Guest post 11-3: Sean Banville’s Sayings That Work

I am positively thrilled that my latest guest blogger is the incomparable, slightly eccentric and enormously prolific Sean Banville.

Anyone in the ELT world who is not familiar with Sean’s amazing website should go there immediately. Sean has solved the problem that dogs all ELT teachers – how to turn current news stories into useful language teaching material. He writes lesson plans based on breaking news events. Not only that, he publishes them within hours – no, within MINUTES – of the news story breaking.

You can bet your bottom dollar that, should Colonel Gaddafi fall from power, Sean will have a 20-page lesson plan ready before Muammar’s plane lands in Caracas.

Sean Banville and close friend...

Sayings that work

There are many sayings that we learn, come across, are told, etc, throughout our life, starting from when we are children. I never really gave them much thought when I was younger. I never really got too excited about whether a stitch in time saved nine, two or nothing. I was equally indifferent to whether a miss was as good as a mile, a metre or an inch. I always thought these adages, maxims, proverbs, etc. were simply stuff from books that people said to each other in situations when they couldn’t think of something interesting to say.

This was until I set about creating the first of my ten websites (OK – one’s a blog). Suddenly, every time I came across a saying, it was perfect for providing me with confidence to go on when things were going wrong, sometimes horribly wrong. It’s amazing how they have all proven to be so very true.

These quotes and motivational phrases have spurred me on to create ten websites, and then buy the domain names for eighteen more.

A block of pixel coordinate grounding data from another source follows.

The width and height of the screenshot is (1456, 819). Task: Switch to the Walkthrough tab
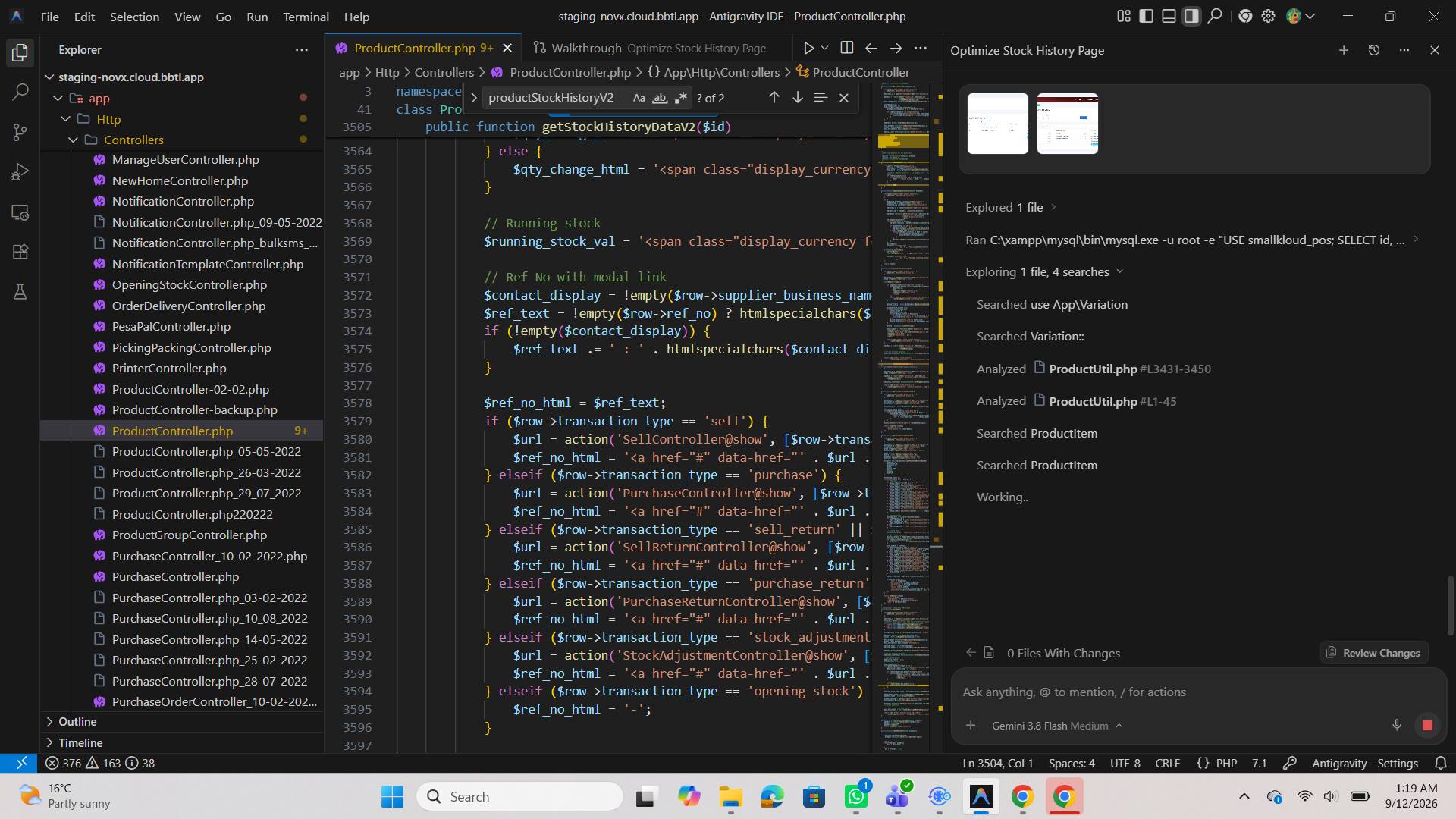click(651, 48)
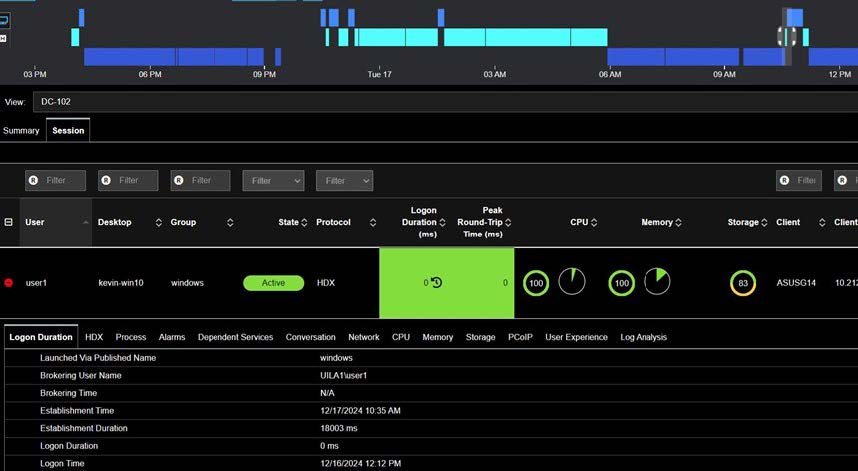Image resolution: width=858 pixels, height=471 pixels.
Task: Click the red status icon beside user1
Action: [9, 283]
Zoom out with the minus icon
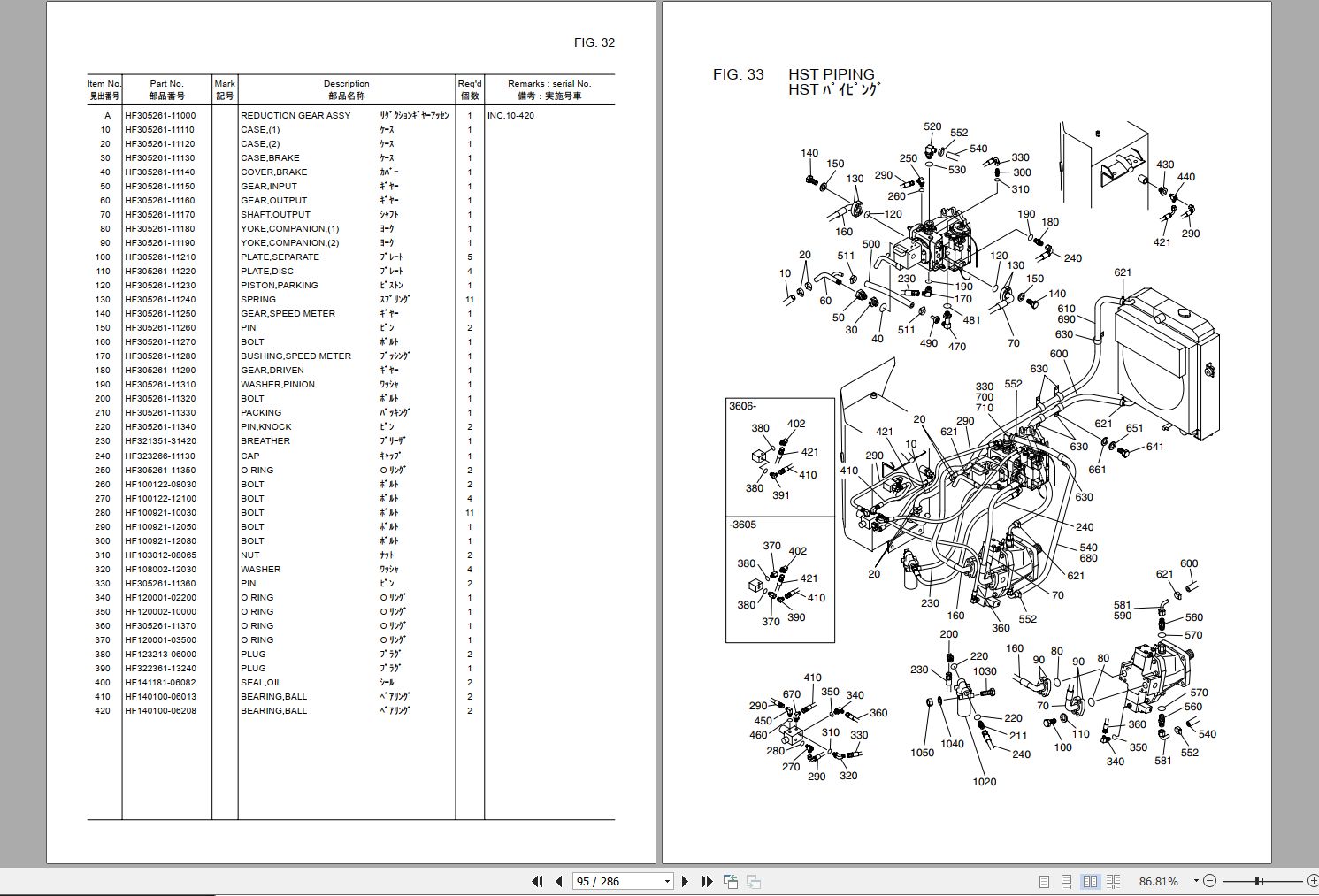Screen dimensions: 1319x896 [1208, 881]
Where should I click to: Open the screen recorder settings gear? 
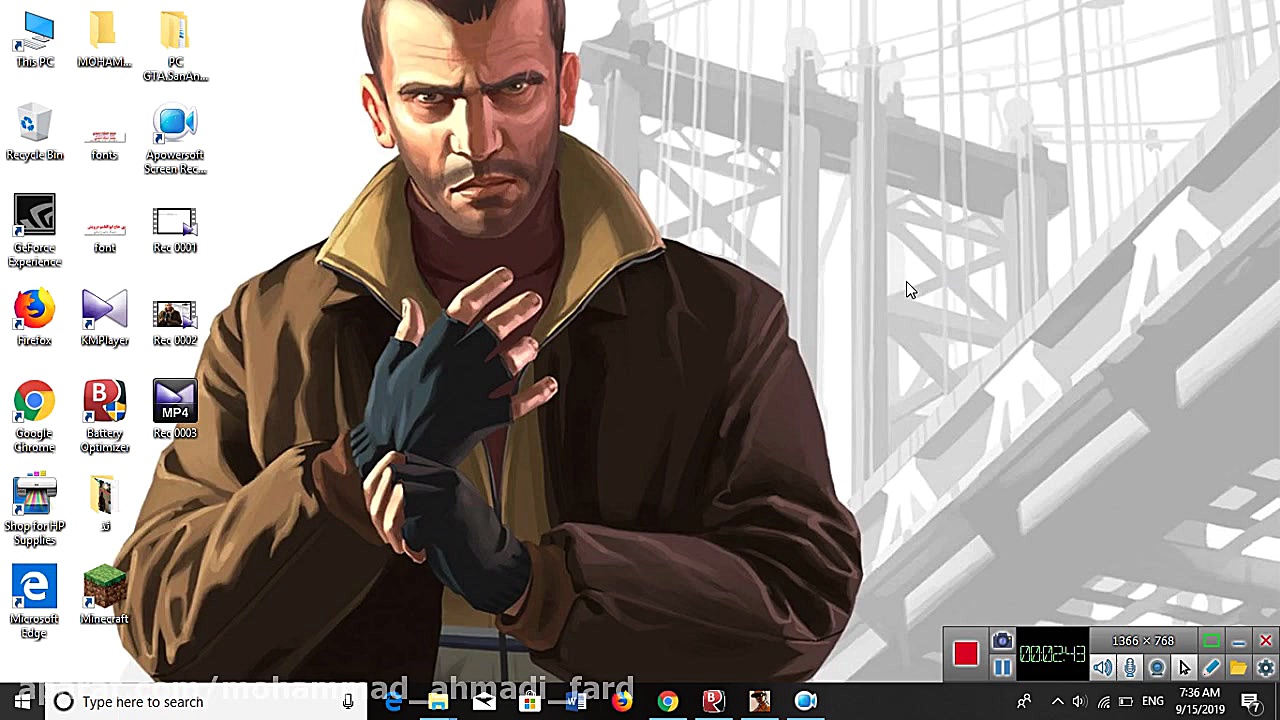[1266, 667]
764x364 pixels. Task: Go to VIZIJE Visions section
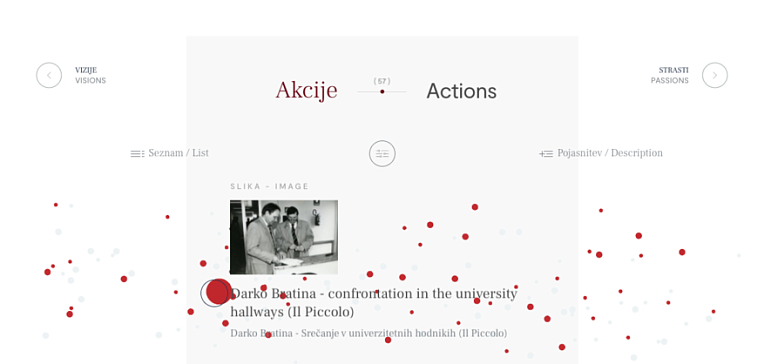pyautogui.click(x=90, y=76)
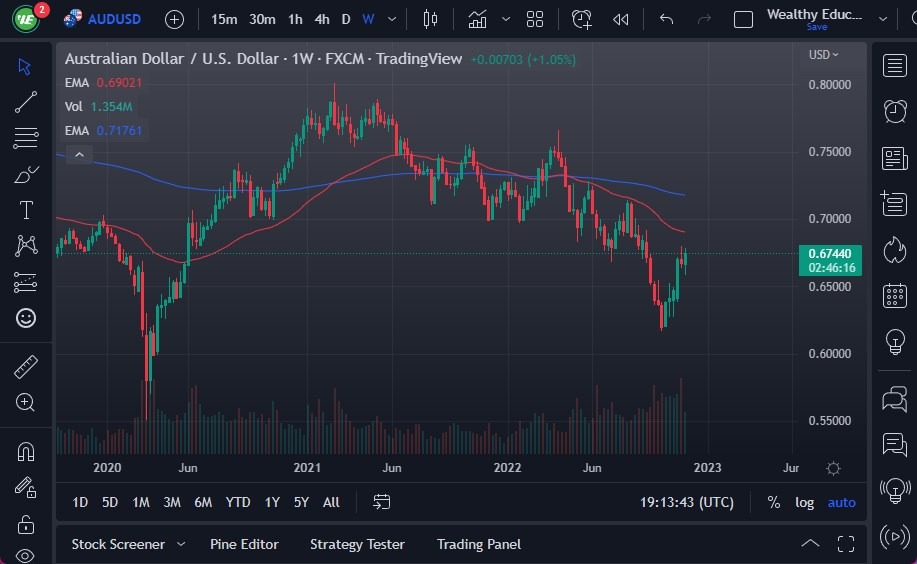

I’ll share some of them with you in this guest post for the equally motivating Ken.

Just Do It (Nike)

Even though I can’t slam-dunk, sink a birdie or break the four-minute mile, this is my favourite saying – AND you don’t have to be good at sport to adhere to it. I DID just do it. In early 2004, I had a brainwave about becoming an instant millionaire via a website I would call BreakingNewsEnglish. I gave up a good job in Japan to just do it, and then watched my life savings and hair disappear.

The site made no money. I am not a millionaire. I lost my house and life in Japan and left the country completely broke and almost bald. But…just doing it worked. Five years later, I have ten websites that I hope will keep me just doing something until retirement and beyond. If an idea you think is fantastic ever pops up in your head, Just Do It. Or put your money where your mouth is, take the bull by the horns (because fortune favours the bold) and walk the walk after talking the talk – In for a penny, in for a pound.

You Can Do It (My Dad)

My Dad told me this throughout my younger days. It was great to have his confidence in me when my own in myself was often missing. These words were and are the most important for me in this post.

Where There’s A Will, There’s A Way

I knew my website would be a success from the moment the idea came to me. My head instantly flooded with ideas about website design, slogans, lesson plans and marketing. The problem was I had never made a website before and knew nothing about marketing. I bought a “how-to-make-a-website” book and did all of the lessons in it three times each.

The first hurdle was over. There were hundreds more to follow – how to set up a domain name, how to upload a website, how to make an RSS file, what to do when your website disappears….

Some of these gave me major panic attacks. I remember one anxiety-ridden Sunday evening about a month after my site went live when it “disappeared” from the Web. I thought life as I knew it had ended. I woke up in the morning and checked my URL, and there it was. I’ve since learned that whatever problem arises, there is always a way to get over it if you have the will.

Fall Seven Times, Stand Up Eight (Japanese Proverb)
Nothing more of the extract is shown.